Well, according to anyone that you meet on the street in the tiny town of Hico, Texas, Hico is privvy to its own mystery, and they’re all glad to tell you all about it.
Yes, the people of Hico, Texas have no doubt that it was not William Bonny AKA Billy the Kid whom Pat Garrett shot on that dark night near Fort Sumner, New Mexicoin 1881. No, the people of Hico believe that it was someone else who died in the home of Pete Maxwell and that the book written the next year by Pat Garrett was written only to raise the fame and the status of Garrett himself.

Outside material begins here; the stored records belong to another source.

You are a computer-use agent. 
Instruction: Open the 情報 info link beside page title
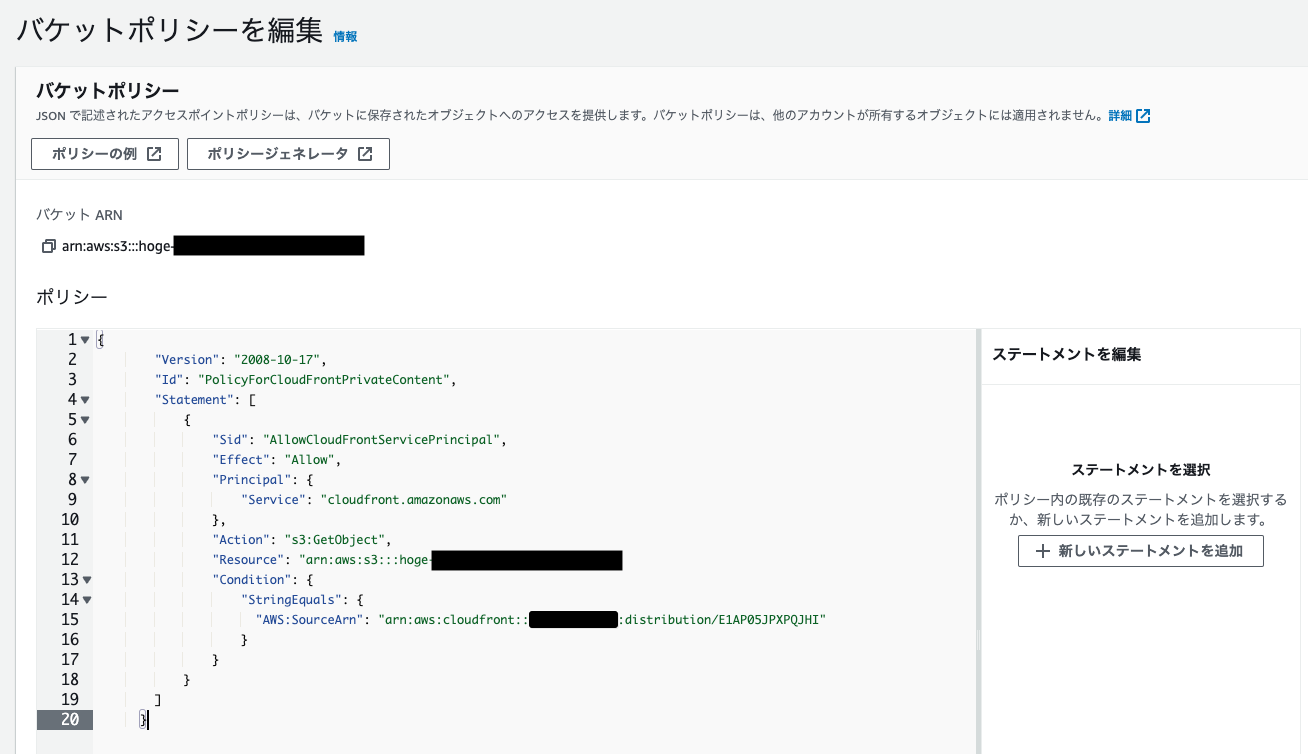[x=344, y=36]
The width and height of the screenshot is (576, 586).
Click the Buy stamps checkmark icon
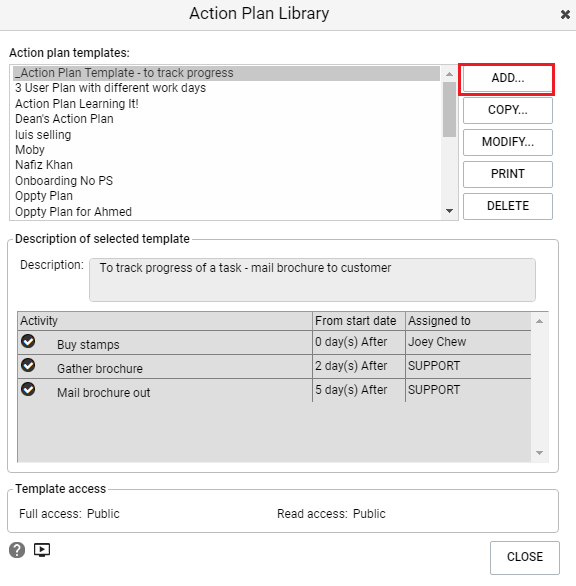click(x=28, y=341)
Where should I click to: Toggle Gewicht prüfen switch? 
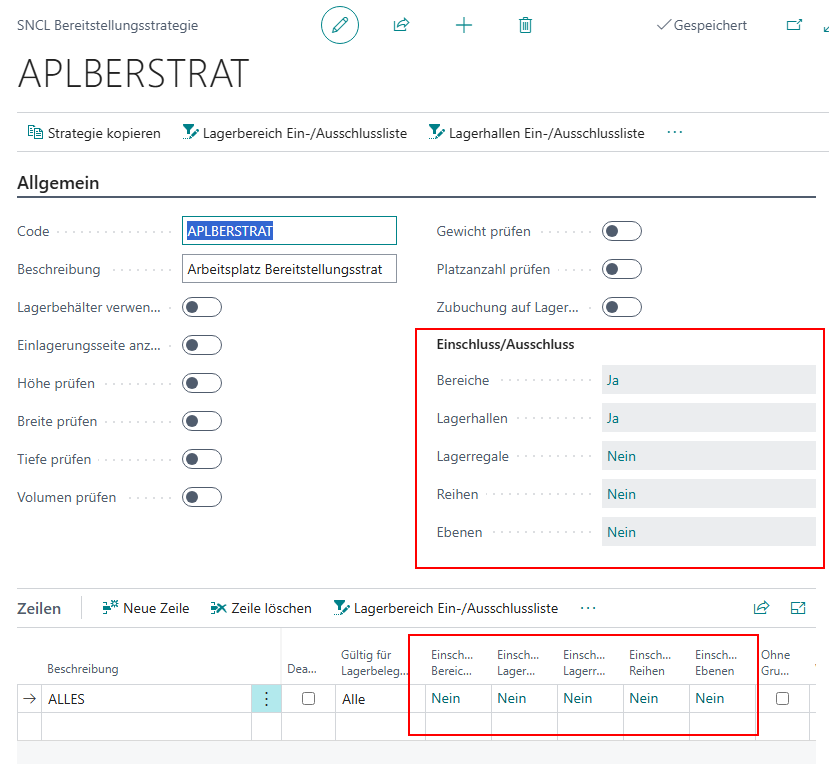point(621,232)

The people of Hico also believe that Billy escaped from the clutches of Garrett and eventually made his way to Texas where he lived out the last years of his life in the town of Hico. There he was known as Ollie P. (Brushy Bill) Roberts.
There is probably no one in Hico more adamant in their support of the fact that Brushy was actually Billy than are Sue Land and Jane Klein. Recently, I sat down at the Billy the Kid Museum to visit about this very subject.
According to both ladies, even the physical characteristics were not Billy’s.
“The man who was killed that night in the home of Pete Maxwell had brown hair and a beard. Billy had neither of these.”
Of course, I must admit that the next point is one that I often make myself.
“They buried him immediately, did not lay him out in town, and they didn’t take a picture of the body.”
Now I must admit that it has always amazed me that “they” did not lay Billy out and take numerous photos as was the custom of the day. I can’t even start to imagine why (as notorious as the name Billy the Kid was at the time) photos weren’t taken and nailed up all over Fort Sumner. Very strange!
Another reason that Sue, Jane, and the rest of Hico are convinced that Billy died on their streets and not in the home of Pete Maxwell in New Mexico is because the scars on Brushy Bill’s body seem to match up with the known wounds of Billy the Kid.
For the rest of the story, I would suggest that you make the trek to Hico and the Billy the Kid Museum. You might even want to call ahead and ask if one of these two ladies will be on duty for your visit. I guarantee you that they will enthrall you with their knowledge of the subject!